The database domains are:
- release: contains static portal configuration, such as pages, portlets, and entitlements
- community: contains community-oriented portal configuration, or that shared across a small group of users, but is not user-specific. Composite application instance configuration goes here.
- customization: contains user-specific configuration, such as customized portlets and pages
- likeminds: used to hold information about e-commerce selection trends across multiple users, and provides a recommendations engine for providing selections to end users based on similar purchase trends. Likeminds is a feature of the Personalization service.
- feedback: used to hold information about what Personalization rules are being used, what parameters feed into those rules and what their results are. Feedback is a feature of the Personalization service.
- wmm: used to hold user and group information that is otherwised not maintained by the underlying user repository, such as through the use of the "lookaside" feature. It can also serve as the user repository underneath a custom user registry based on the WMM APIs.
- jcr: the Java content repository holds several different types of data, including WCM content, Personalization rules, and policy definitions.
The release, feedback, and likeminds domains should be unique per cluster.
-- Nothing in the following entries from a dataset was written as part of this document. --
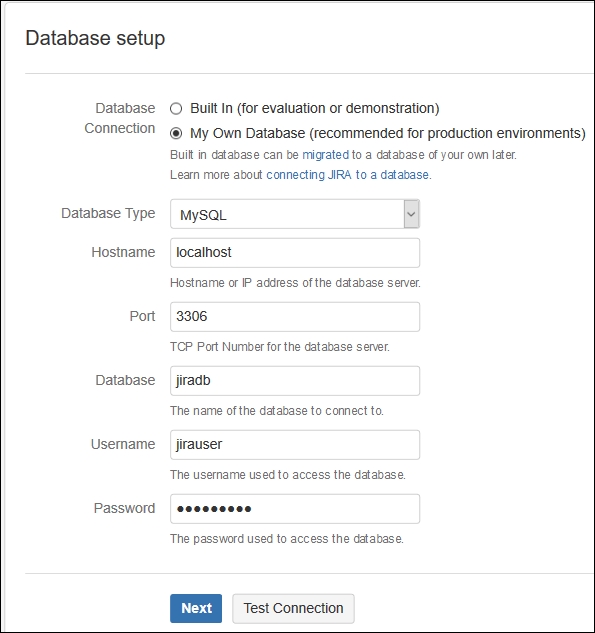Viewport: 595px width, 633px height.
Task: Select the Built In database radio button
Action: [x=176, y=109]
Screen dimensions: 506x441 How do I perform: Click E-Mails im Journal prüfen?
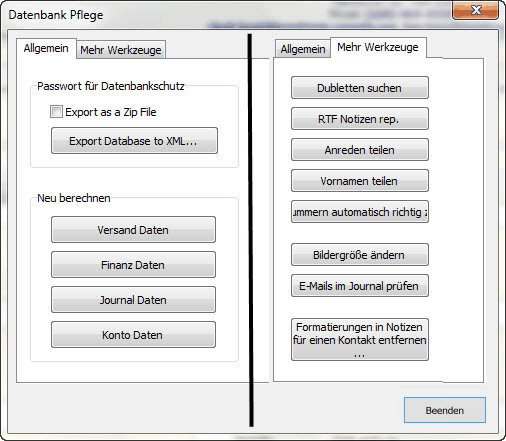pyautogui.click(x=360, y=286)
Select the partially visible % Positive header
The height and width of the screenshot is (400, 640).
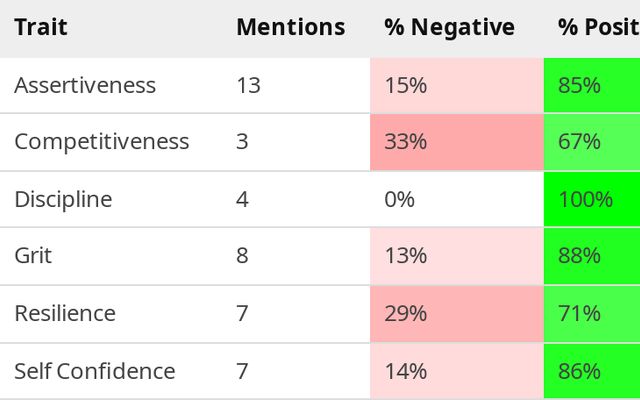click(597, 28)
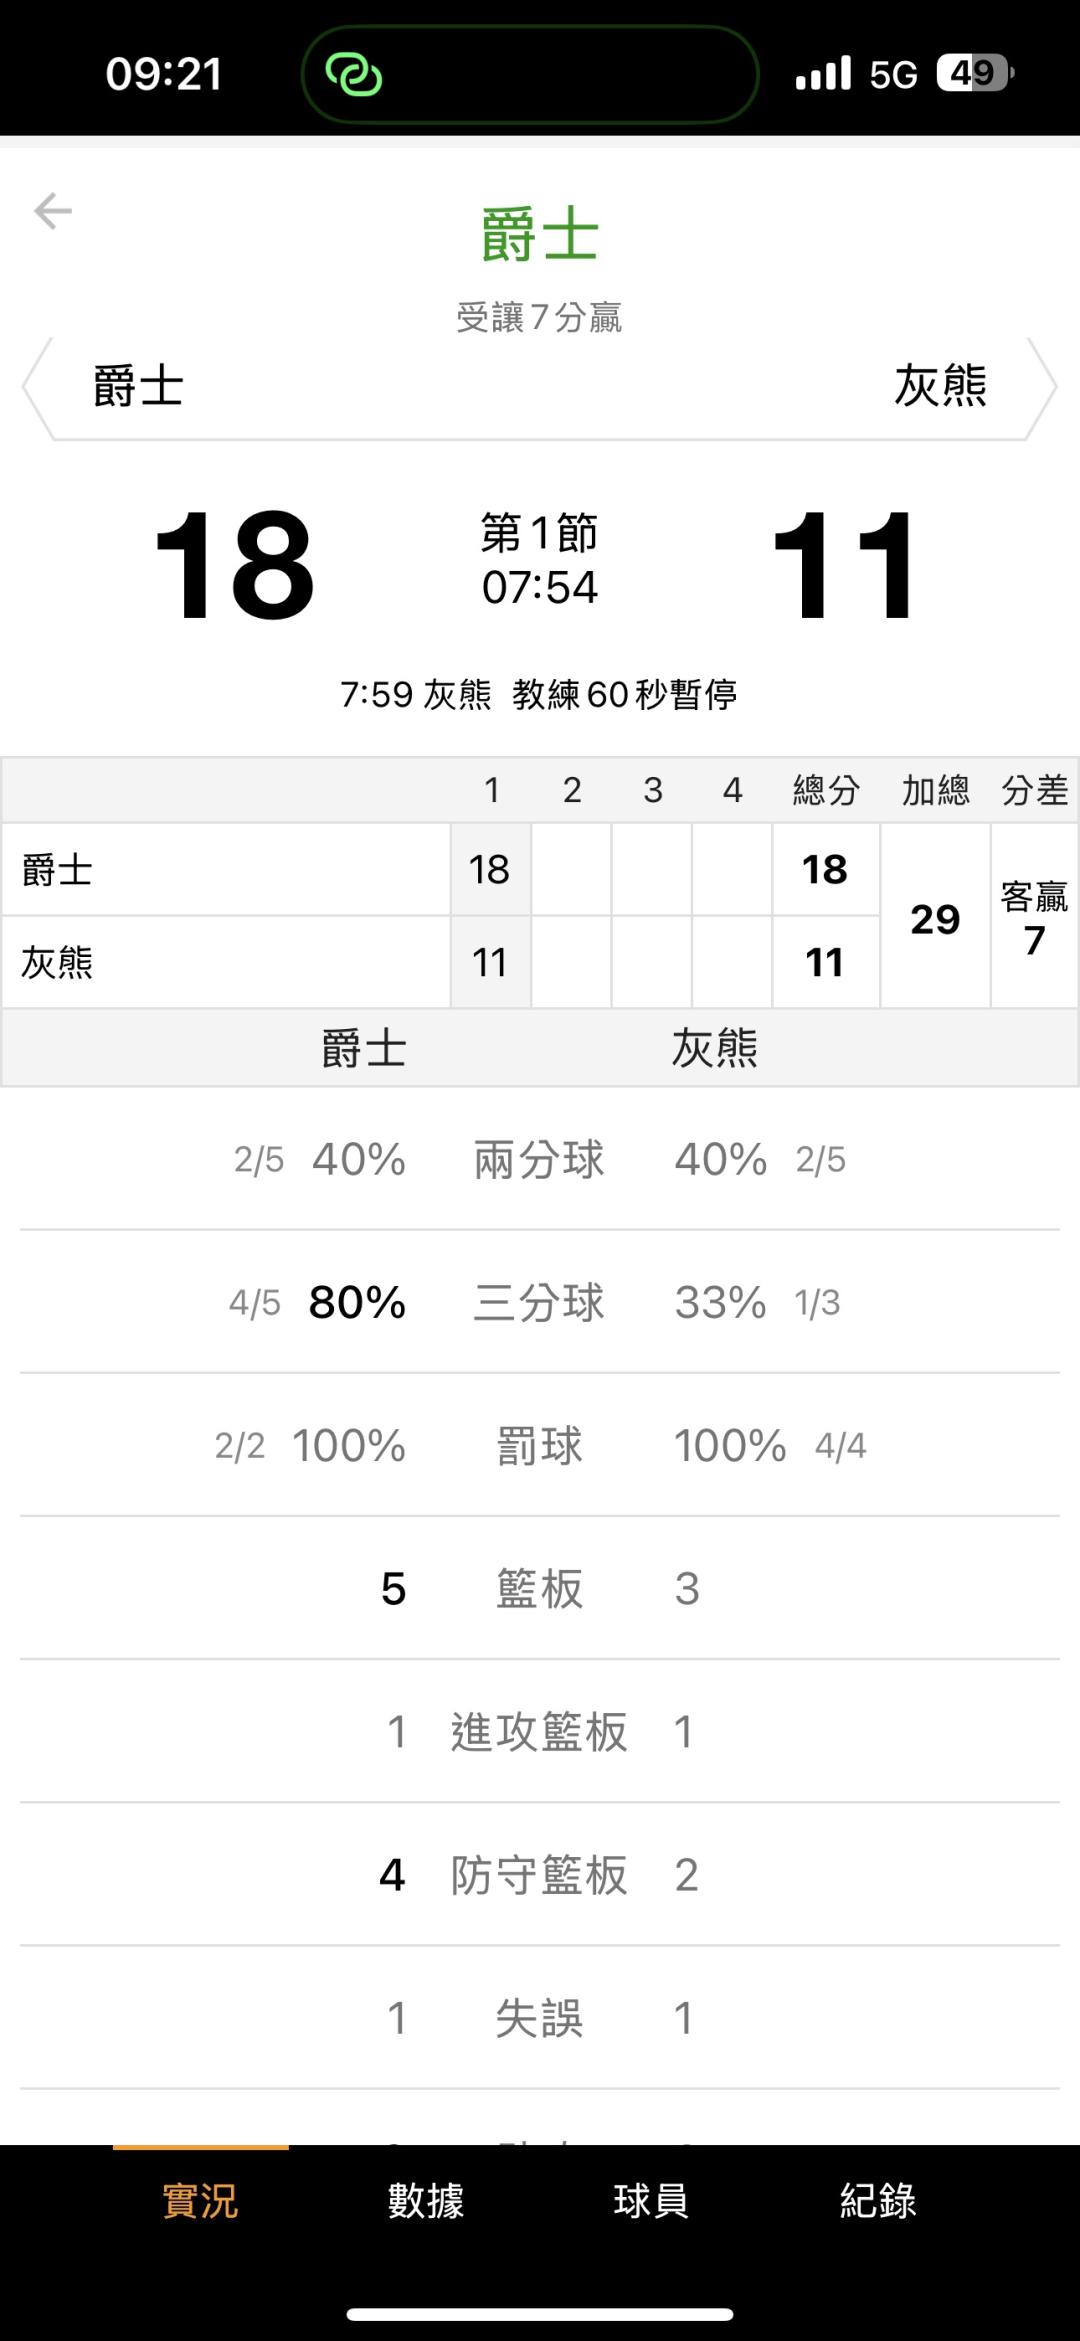The image size is (1080, 2341).
Task: Switch to the 球員 tab
Action: (x=651, y=2201)
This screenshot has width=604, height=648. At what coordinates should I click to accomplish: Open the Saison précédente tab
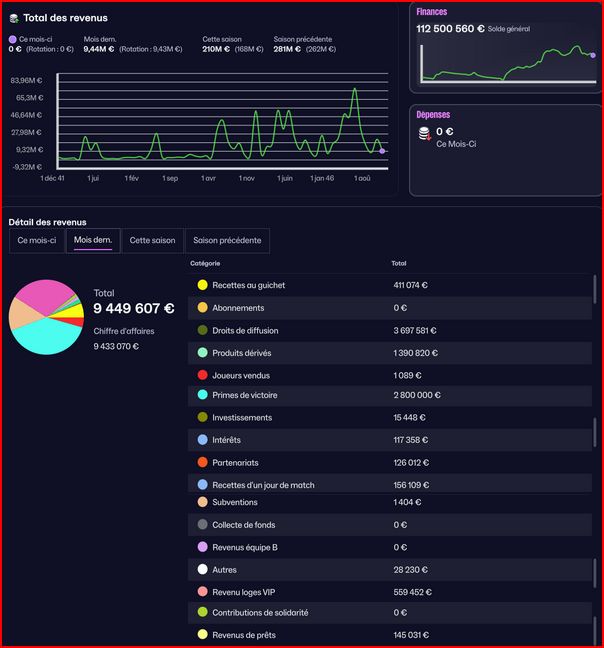pos(227,241)
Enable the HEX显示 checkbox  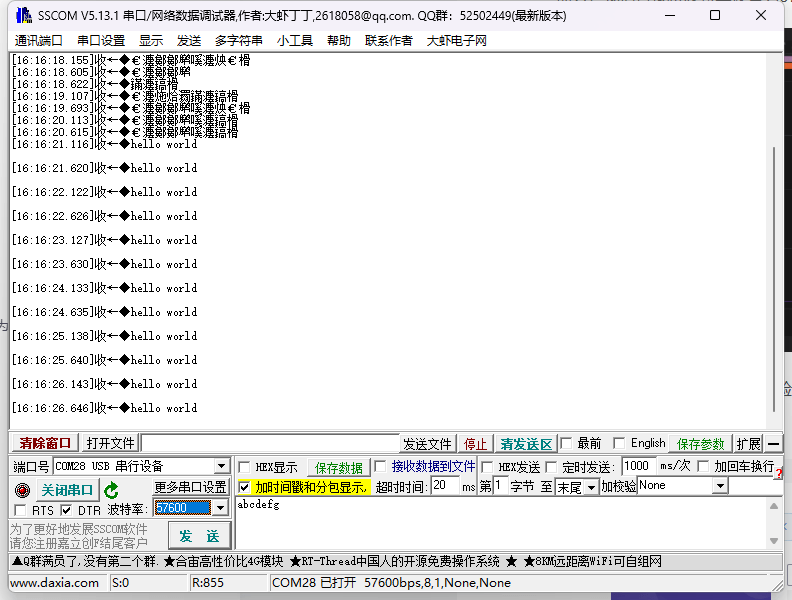tap(244, 467)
Since feedback and likeminds are rarely used, you can include their schemas along with the release domain in the same database instance if you like. Even if those features are in use, to keep the deployment simple, I still recommend maintaining them with the release domain. Keeping the release domain specific per cluster is essential for allowing one cluster to be serviced while allowing other identical clusters to remain in production.
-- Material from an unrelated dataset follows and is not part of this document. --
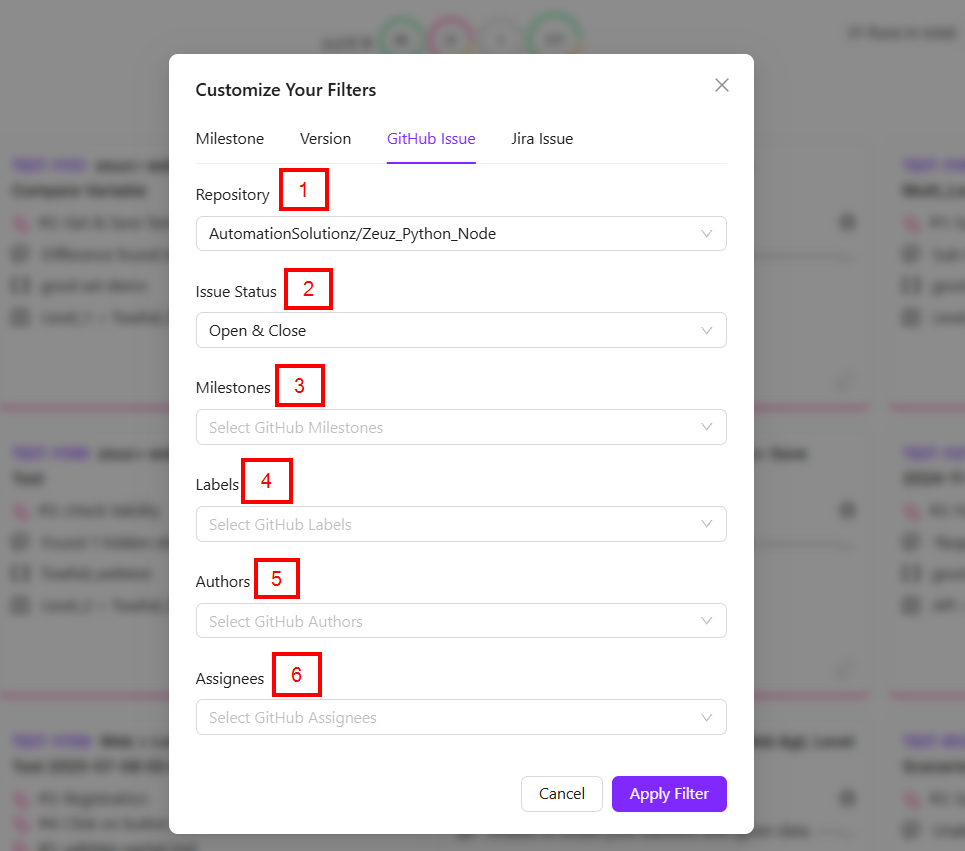Click the Select GitHub Milestones placeholder
965x851 pixels.
(296, 428)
The community, customization and wmm domains should be shared across all identical clusters, as they contain end-user information which must be common across these clusters. That means all clusters can either refer to the same DB instance that holds these three domains, or you can employ 2-way replication to keep them synchronized. If you use 2-way replication, the replication frequency should be less than the event that triggers a user-binding to a particular cluster. You do not want an end-user rerouted to a different cluster BEFORE their data is replicated over. The trigger depends on your global load balancing logic, but I prefer domain-based routing since it pretty much guarantees that a particular user will go to a particular cluster/datacenter unless there is a failure causing the user to be rerouted to another cluster. DNS-based routing is problematic because hostnames could be re-resolved at any time, even during a user's active session with a particular cluster.
The last domain, jcr, is special, because it can contain both release-oriented and user-oriented data. In general, though, I recommend that the JCR be treated as a release domain, since the vast majority of the data it contains comes from staging or authoring environments. Personalization rules and policy definitions are typically developed internally and staged out. WCM content is authored and can be syndicated out to multiple clusters simultaneously. Database based 2-way replication is not recommended or supported for the JCR as a means for reducing the amount of syndication required as it can cause problems with content visibility across all clusters. WCM uses a caching mechanism that relies on syndication as a cue to invalidate cache entries. Without it, users may not see updated content without the servers being restarted.